Input data:
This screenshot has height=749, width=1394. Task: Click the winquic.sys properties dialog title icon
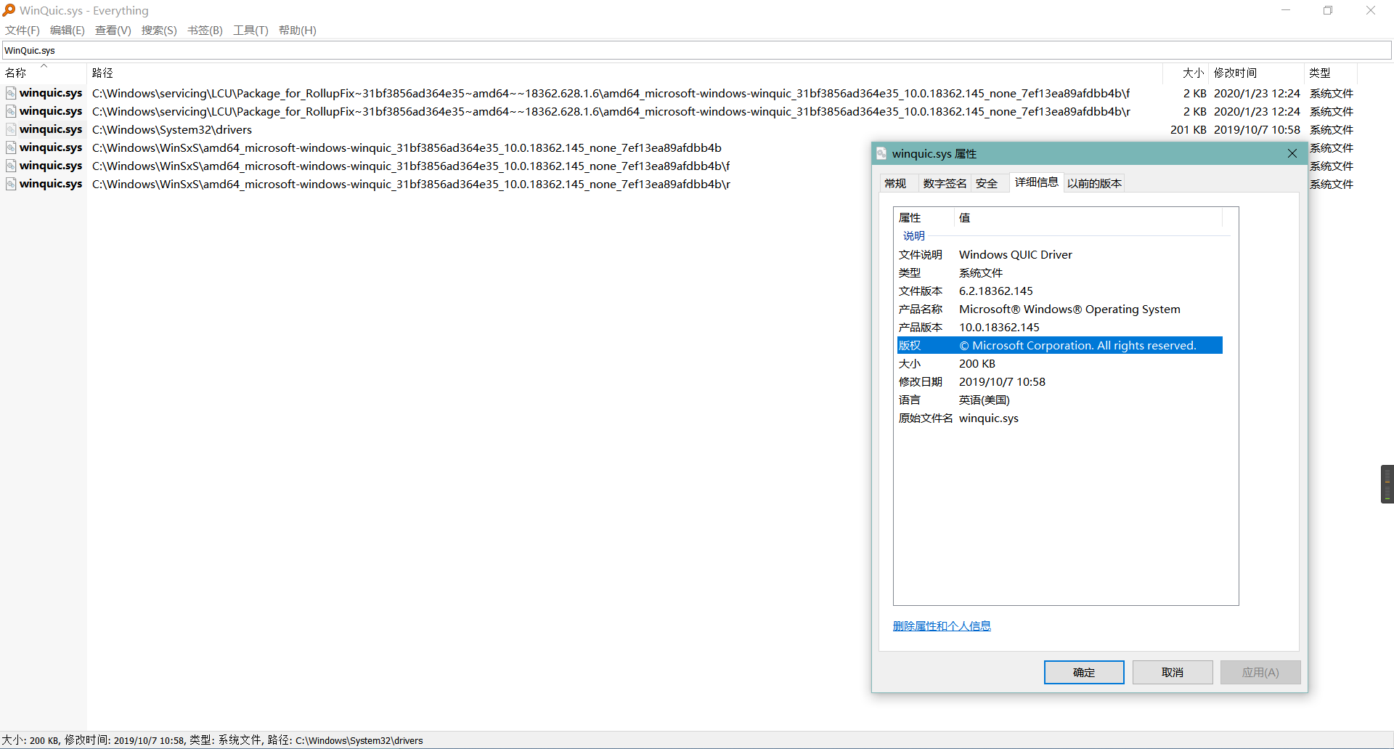click(x=881, y=153)
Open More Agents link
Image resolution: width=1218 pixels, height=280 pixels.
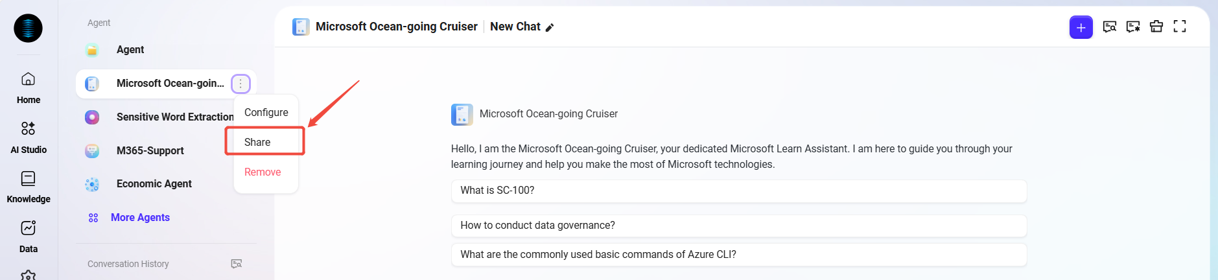pos(140,218)
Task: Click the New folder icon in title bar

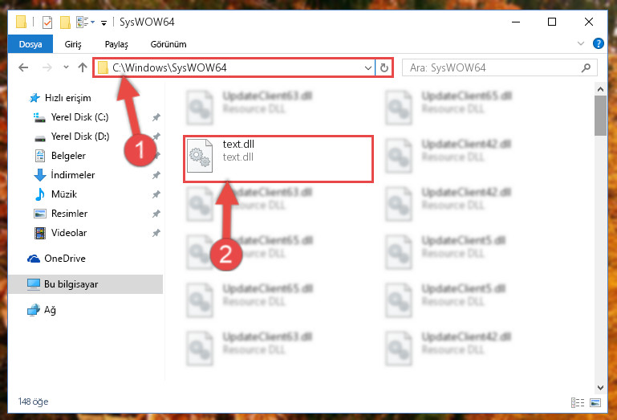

Exercise objective:
Verbatim repeat, images removed: give each entry again exactly as it reads.

Reply to the task:
This screenshot has height=749, width=1394. Task: Click the winquic.sys properties dialog title icon
click(x=881, y=153)
Open More Agents link
Image resolution: width=1218 pixels, height=280 pixels.
pos(140,218)
Task: Click the New folder icon in title bar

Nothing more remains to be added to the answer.